Nour Abdelsalam (born 29 March 1993) is an Egyptian taekwondo practitioner. She is a gold medalist in the women's 49 kg event at the Islamic Solidarity Games, the African Games and several editions of the African Taekwondo Championships. She also represented Egypt at the 2020 Summer Olympics in Tokyo, Japan.

Career 

She competed in the girls' 49 kg event at the 2010 Summer Youth Olympics held in Singapore. She was eliminated in her first match by Melanie Phan who went on to win one of the bronze medals. The following year, she competed in the women's 49 kg event at the 2011 World Taekwondo Olympic Qualification Tournament held in Baku, Azerbaijan where she was eliminated in her second match by Carolena Carstens of Panama. In 2013, she won the silver medal in the women's 49 kg event at the Mediterranean Games held in Mersin, Turkey.

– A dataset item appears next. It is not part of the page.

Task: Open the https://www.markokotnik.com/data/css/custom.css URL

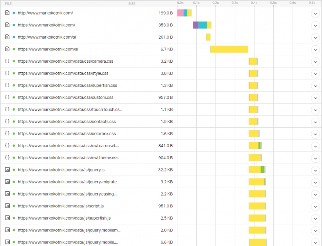Action: tap(65, 97)
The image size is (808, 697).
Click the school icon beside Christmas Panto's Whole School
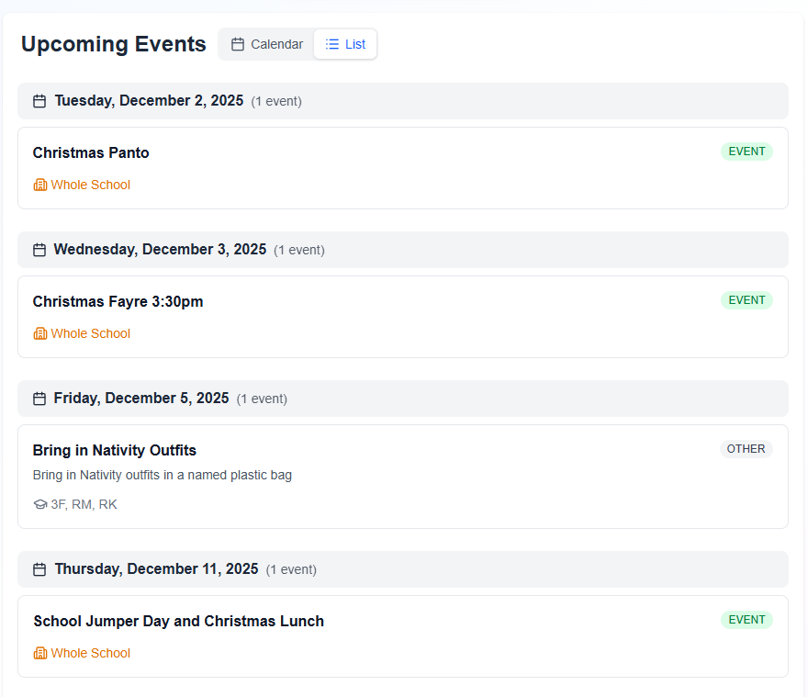39,185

In the same year, at the 2013 Islamic Solidarity Games held in Palembang, Indonesia, she won the gold medal in the women's 49 kg event.

In 2018, she won the gold medal in the women's 49 kg event at the African Taekwondo Championships in Agadir, Morocco.

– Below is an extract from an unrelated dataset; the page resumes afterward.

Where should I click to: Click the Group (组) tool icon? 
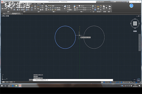tap(93, 7)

She represented Egypt at the 2019 African Games in Rabat, Morocco and she won the silver medal in the 49 kg event. She also represented Egypt at the 2019 Military World Games in Wuhan, China and she won the silver medal in the 49 kg event.

At the 2020 African Taekwondo Olympic Qualification Tournament held in Rabat, Morocco, she qualified to compete at the 2020 Summer Olympics in Tokyo, Japan.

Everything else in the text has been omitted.